**Text segment**.
■ ■ ■ ■

Saw palmetto is a nutritional supplement extracted from the ripe purple berries of the saw palmetto tree (or plant), which is native to the West Indies and can also be found in the warmer climes of the southeastern United States, mostly along the coast from South Carolina to Florida. Also known by such terms as “American swarf palm tree,” “cabbage palm,” and the exotic-sounding “baies du palmier scie,” it is known for its purported role in enhancing male health, particularly in the prostate.
Saw palmetto apparently doesn’t actually shrink the overall size of the prostate, per webmd.com, but it is useful in reducing the size of the inner lining of the prostate that applies pressure to the tubes that carry urine, thus enhancing the flow during urination. It also has been credited with the ability to thwart the conversion of testosterone to a more potent form known as dihydrotestosterone (DHT) that has been linked to hair loss.

■ ■ ■ ■

**Work item A**.
Answer these questions from the saw palmetto passage:
(i) Where is the saw palmetto tree native to?
(ii) What more potent form of testosterone has been linked to hair loss?
(iii) Which part of the prostate does saw palmetto reduce in size?
**Work item B**.
Please extract the exact wording of the saw palmetto passage from "Saw palmetto is" to "in the prostate.".
The stored material that comes next has no connection to the saw palmetto passage.

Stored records
■ ■ ■ ■

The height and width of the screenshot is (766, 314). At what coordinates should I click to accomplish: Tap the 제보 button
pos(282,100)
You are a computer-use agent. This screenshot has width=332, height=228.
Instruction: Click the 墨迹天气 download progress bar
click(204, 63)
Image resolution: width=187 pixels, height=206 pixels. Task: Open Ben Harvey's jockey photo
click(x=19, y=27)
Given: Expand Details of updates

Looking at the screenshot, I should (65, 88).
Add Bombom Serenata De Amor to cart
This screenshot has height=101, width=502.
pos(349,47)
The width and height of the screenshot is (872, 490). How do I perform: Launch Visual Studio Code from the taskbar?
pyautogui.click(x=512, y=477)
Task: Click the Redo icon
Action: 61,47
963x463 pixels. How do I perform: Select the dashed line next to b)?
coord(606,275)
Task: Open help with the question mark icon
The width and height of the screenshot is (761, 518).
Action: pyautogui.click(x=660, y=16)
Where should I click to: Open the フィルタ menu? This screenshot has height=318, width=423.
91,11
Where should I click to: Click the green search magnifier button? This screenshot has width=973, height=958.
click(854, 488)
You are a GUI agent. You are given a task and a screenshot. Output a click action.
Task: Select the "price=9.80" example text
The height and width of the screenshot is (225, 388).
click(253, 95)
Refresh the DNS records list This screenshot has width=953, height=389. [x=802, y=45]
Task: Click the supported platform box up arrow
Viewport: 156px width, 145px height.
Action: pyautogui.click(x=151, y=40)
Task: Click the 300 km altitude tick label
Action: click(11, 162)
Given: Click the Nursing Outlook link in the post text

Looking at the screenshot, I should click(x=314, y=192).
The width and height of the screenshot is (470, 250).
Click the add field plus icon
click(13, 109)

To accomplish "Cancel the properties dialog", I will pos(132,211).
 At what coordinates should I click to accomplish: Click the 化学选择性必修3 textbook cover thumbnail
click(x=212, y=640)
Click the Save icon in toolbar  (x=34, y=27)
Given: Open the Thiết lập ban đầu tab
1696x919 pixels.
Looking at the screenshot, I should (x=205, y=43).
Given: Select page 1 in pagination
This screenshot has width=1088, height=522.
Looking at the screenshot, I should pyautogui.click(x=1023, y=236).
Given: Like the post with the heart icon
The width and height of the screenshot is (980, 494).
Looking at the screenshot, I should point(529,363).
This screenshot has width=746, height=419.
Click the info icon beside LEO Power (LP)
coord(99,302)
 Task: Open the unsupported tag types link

■ ■ ■ ■

**Response A**.
(i) The West Indies
(ii) Dihydrotestosterone (DHT)
(iii) The inner lining of the prostate that applies pressure to the tubes that carry urine

**Response B**.
Saw palmetto is a nutritional supplement extracted from the ripe purple berries of the saw palmetto tree (or plant), which is native to the West Indies and can also be found in the warmer climes of the southeastern United States, mostly along the coast from South Carolina to Florida. Also known by such terms as “American swarf palm tree,” “cabbage palm,” and the exotic-sounding “baies du palmier scie,” it is known for its purported role in enhancing male health, particularly in the prostate.